Debating India

Tie-Dye Saffron Is New Designer Choice

N.S.JAGAN NATHAN

Saturday 27 December 2003, by JAGAN NATHAN*N.S.

Article paru dans Outlook India, ?dition du 27 d?cembre 2003.

A new year trend-the BJP’s ’momentous’ transition.

Recklessly spotting a trend, can one say of 2003 that it was a turning point in Indian politics? That it was the year the BJP matured, shedding some ideological baggage that was becoming increasingly embarrassing to a party aspiring for national leadership? In some ways, it is a remarkable sea change and an act of political will rather than accident. One has only to compare two key events-conveniently occurring at the beginning and end of ’03-to get a measure of this transformation. Compare the BJP’s spectacular victory in the Gujarat elections in December ’02, unabashedly on the Hindutva card, with the victories in the December ’03 polls.

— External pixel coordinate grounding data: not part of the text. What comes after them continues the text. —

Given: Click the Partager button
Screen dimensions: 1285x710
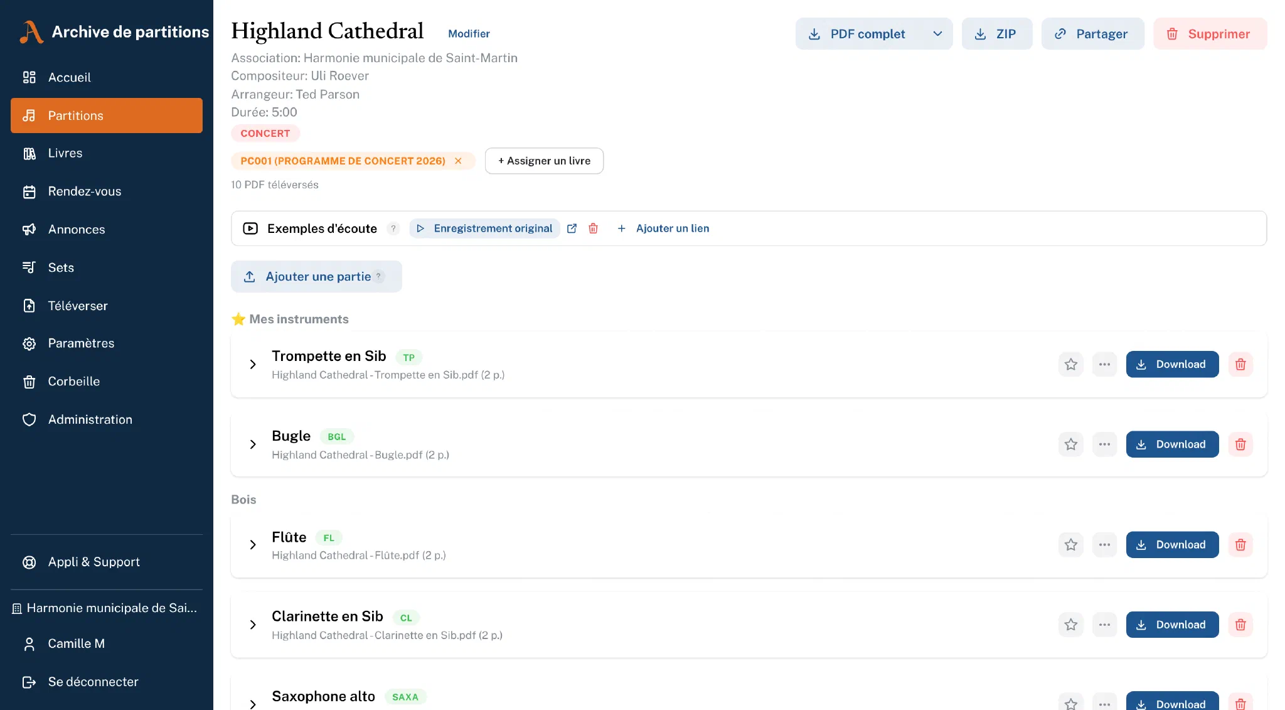Looking at the screenshot, I should [1092, 34].
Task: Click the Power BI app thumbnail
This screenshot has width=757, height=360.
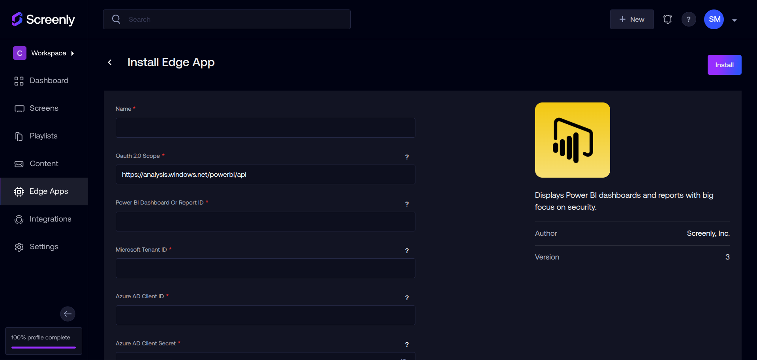Action: (572, 140)
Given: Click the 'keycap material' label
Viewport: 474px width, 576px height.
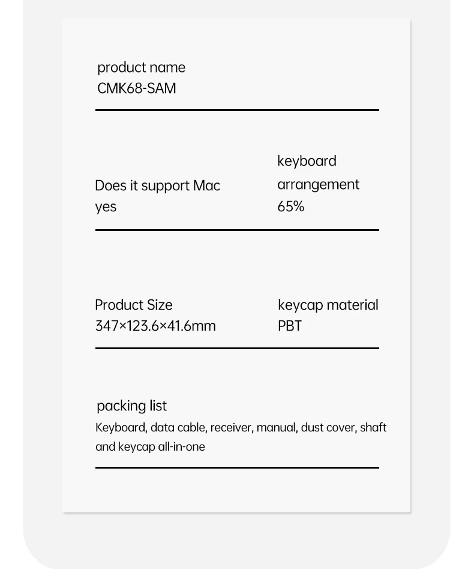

The electoral idiom consciously chosen for the second occasion was quite different. Quite obviously, the BJP has travelled a long way in a year.

As in December ’02, so in December ’03. The pollsters’ predictions were proved spectacularly wrong. In all fairness, predicting the behaviour of the Indian electorate is a hazardous enterprise, given the inherent limitations of an electoral system in which the percentage of votes polled is markedly out of step with the number of seats won. In Chhattisgarh, for example, the BJP’s total voteshare in ’03 was less by a per cent point (39 against 40.1 per cent in ’98) and yet it won 13 more seats than the Congress’ 36 in ’98.

However, taking this distorted reflection of ’popular will’ as a constant operating equally on all contestants, there has been implicit in the totality of the results a discernible ’wisdom’ of choice-whether it is a case of applause or punishment of the record of the incumbent parties in power or, speculatively, of the faith in the promises made for the future.

In retrospect, two features of the BJP’s campaign strategy lend support to the hypothesis that, as a political party, it is in a momentous transition. First, it has abandoned (hopefully for good) the divisive rhetoric of Hindutva as a non-negotiable minimum of its ideological identity. This was evident in the deliberate abandonment of any reference to Ayodhya and its associated fundamentalism. In fact, when during the early stages local leaderships had tentatively attempted to play it up, they were told sternly by the national leadership to lay off. Even Narendra Modi was firmly told at some point to keep his enthusiasm to himself.

Instead, the campaigners concentrated on local socio-economic issues, famously capsulated in BPS-bijli, paani, sadak-the last a particular enthusiasm of Vajpayee as evident in his obsession with the ’golden’ quadrilateral road project. And, given the failure of earlier Congress governments in these areas, the rhetoric evoked a sympathetic chord.

The second feature was the active involvement of a middle-order BJP leadership in the planning and execution of campaign strategy. Though both Vajpayee and Advani had a certain visibility as father figures, the nitty-gritty and slanging matches of the actual constituency battles were left to Arun Jaitley, Pramod Mahajan and their ilk. Jaitley was at his combative best, using his undoubted forensic skills to convince the voters of the dismal record of the incumbent governments. Mahajan, on the other hand, was at his "backroom boy" best, preparing detailed psephological profiles of all the Rajasthan constituencies to ensure victory. Thus, paradoxically, the party with the historical image of a backward-looking ideology has apparently reinvented itself as "modern", at least in electoral management. In comparison, the Congress campaign style was widely perceived as amateurish playing it by ear.

So what do these results portend for the future? Will the BJP’s current streak of luck endure till the LS elections? Only a rash trendspotter will predict this with assurance.In the first place, the assembly constituencies in the three states in which the BJP has done well are congruent with 76 LS constituencies. Of these, the BJP’s victories will cover around 66 LS seats, about 12 per cent of the total. This is too narrow a sample for forecasting the outcome of the national contestation involved in the Lok Sabha elections. More importantly, even in the Hindi heartland there are states like UP and Bihar where the BJP has to contend with well-entrenched competitive votebanks, such as those of the two Yadavs-Mulayam and Laloo-even if one were to ignore down-in-the-dumps Mayawati’s Dalit fiefdoms. Thirdly, south of the Vindhyas the BJP presence has at the best of times been negligible.

So before hubris takes over as the BJP’s dominant mood, these ground realities will have to be reckoned with.Two consequences of the BJP’s performance are worth notice. First, the BJP has realised there is no electoral future in espousing the wilder lunacies of Hindutva. Secondly, Vajpayee now has an unassailable authority with Advani as his willing deputy, despite occasional rumours about his discontent with this dispensation. In many ways, the BJP today is the mirror image of the Congress of the early decades of Independence. As a corollary, the Vajpayee-Advani duo bears a family resemblance to the Nehru-Patel joint leadership till Patel’s death. With the two of them and the emergent talented second line of leadership, the BJP has established itself as the most important political party in India today.